Those who went to Rome with us last March might remember the day everyone’s favorite Joe Long had to take a step back from our group and attend to an under-the-weather child. You might remember the sound of shuffling in your Whisper set earpieces as he quickly removed his tour-guide microphone and handed it to me saying, “here give the tour of this church,” and the soft muttering of me saying something back to him I shouldn’t repeat in the context of Holy Mass.

The church in question, you might remember, was the Santuario Madonna del Perpetuo Soccorso, the Church of St. Alphonso’s Ligouri and the home of the original icon of Our Lady of Perpetual Help. This is a church that – until that moment – I had entered exactly one time and knew less than nothing about.

So we hurried out of there and began what seemed to many of you to be a Green Mile of the brightly colored Roman buildings of the Via Merulana. “How nice this is!” I told you. “Look, we’re in a regular everyday neighborhood! How fun!” Shortly before we reemerged in the Piazza San Giovanni and turned toward the Colosseum, I pointed out to you a Metro Stop about which I was more than a little excited.
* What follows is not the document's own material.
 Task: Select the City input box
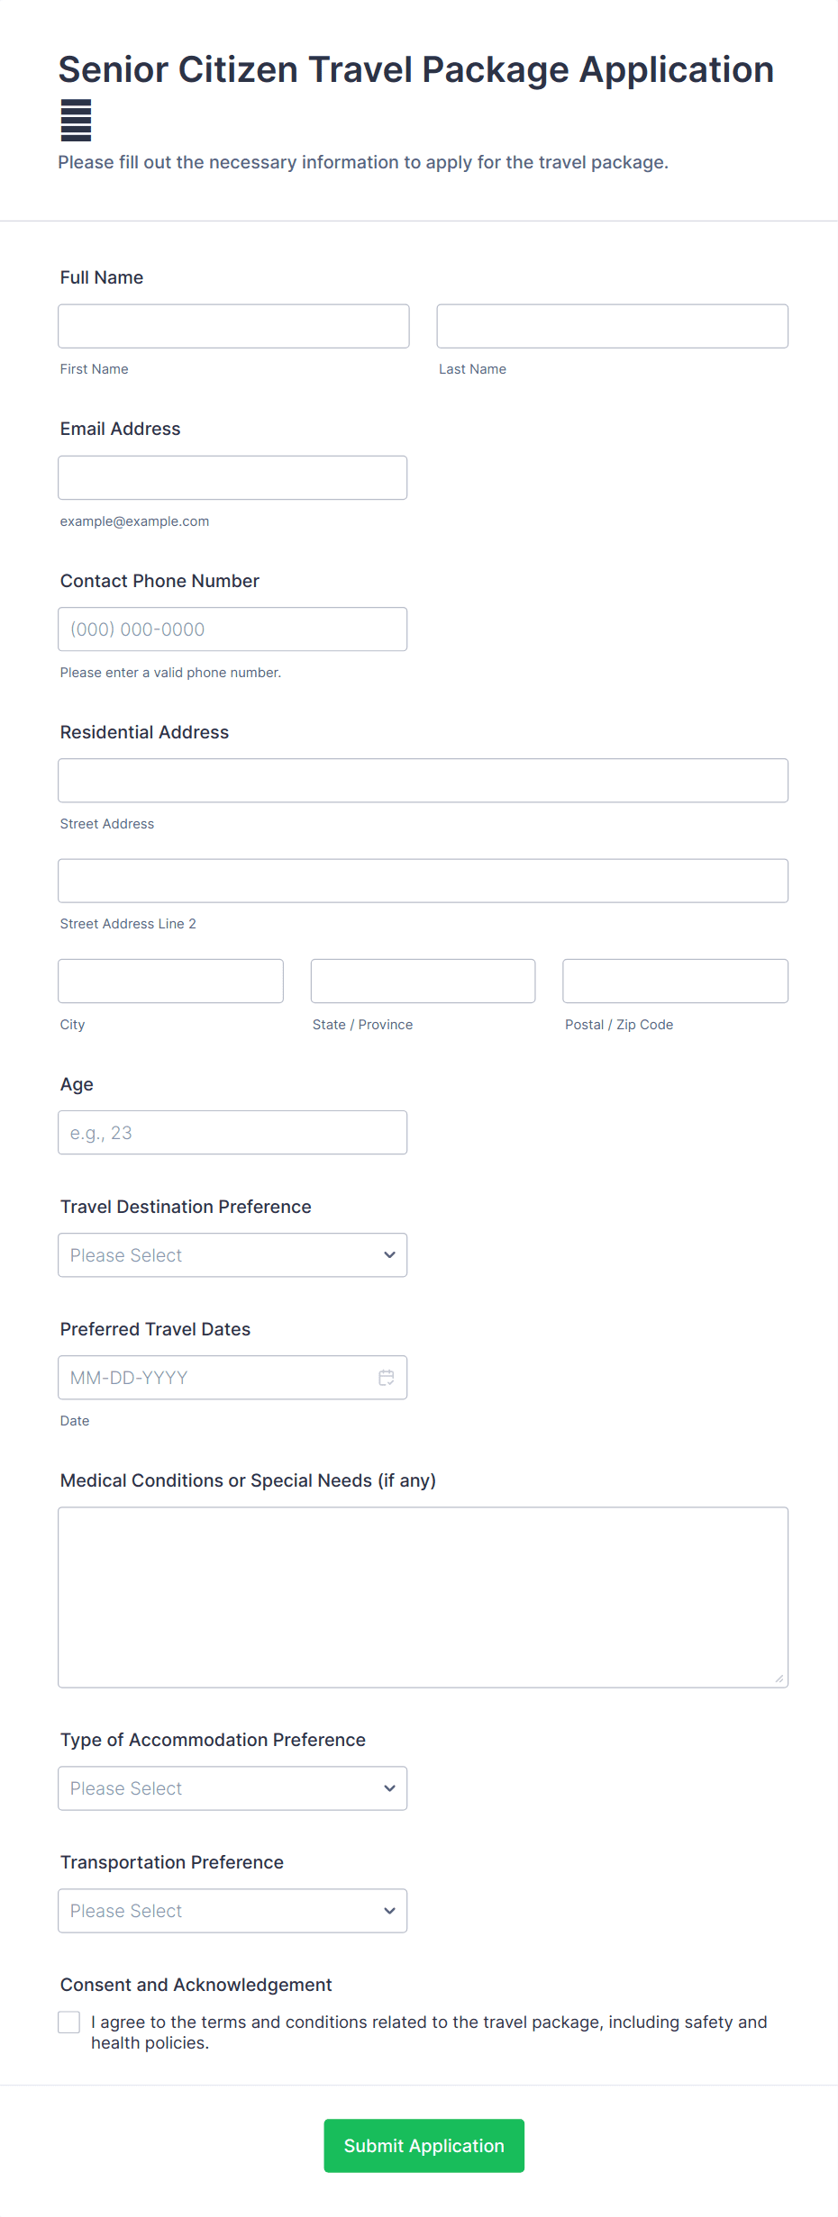click(x=170, y=981)
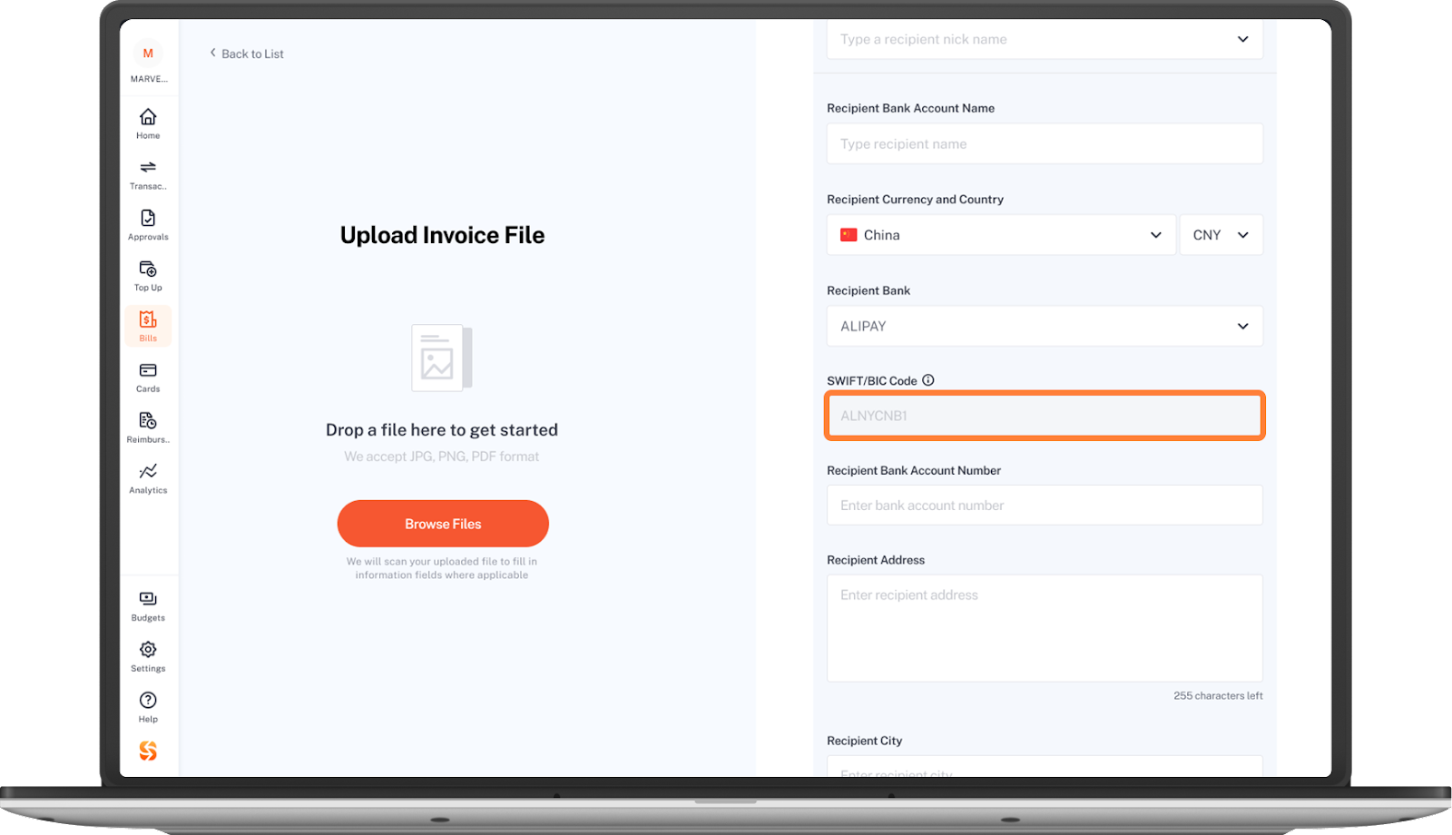Open Budgets in the sidebar
The width and height of the screenshot is (1452, 835).
[x=148, y=599]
It was the stop at the Viale Manzoni, and you might remember why I was so excited.

Alessandro Manzoni, who lived from 1785 to 1873, is one of Italy’s most famous writers. His book, I Promessi Sposi – The Betrothed is credited with doing for the Italian language what only one other work of literature ever did: Dante’s Divine Comedy, written some 500 years before. Manzoni is known as the Father of the Modern Italian language, and The Betrothed is the most hated book by Italian high school students who must study it over and over in a way similar to our own obsession with Mark Twain’s Huckleberry Finn, J.D. Salinger’s Catcher in the Rye, or F. Scott Fitzgerald’s The Great Gatsby.

The Betrothed belongs to a category of 19th century novel which Henry James described as a “loose baggy monster.” The English translation is a whopping 720 pages that comprise (in my opinion) a novel that is at once thrilling and life-changing, painfully boring and really too wordy, and is, at the end of the day, in the top 3 books I have ever read.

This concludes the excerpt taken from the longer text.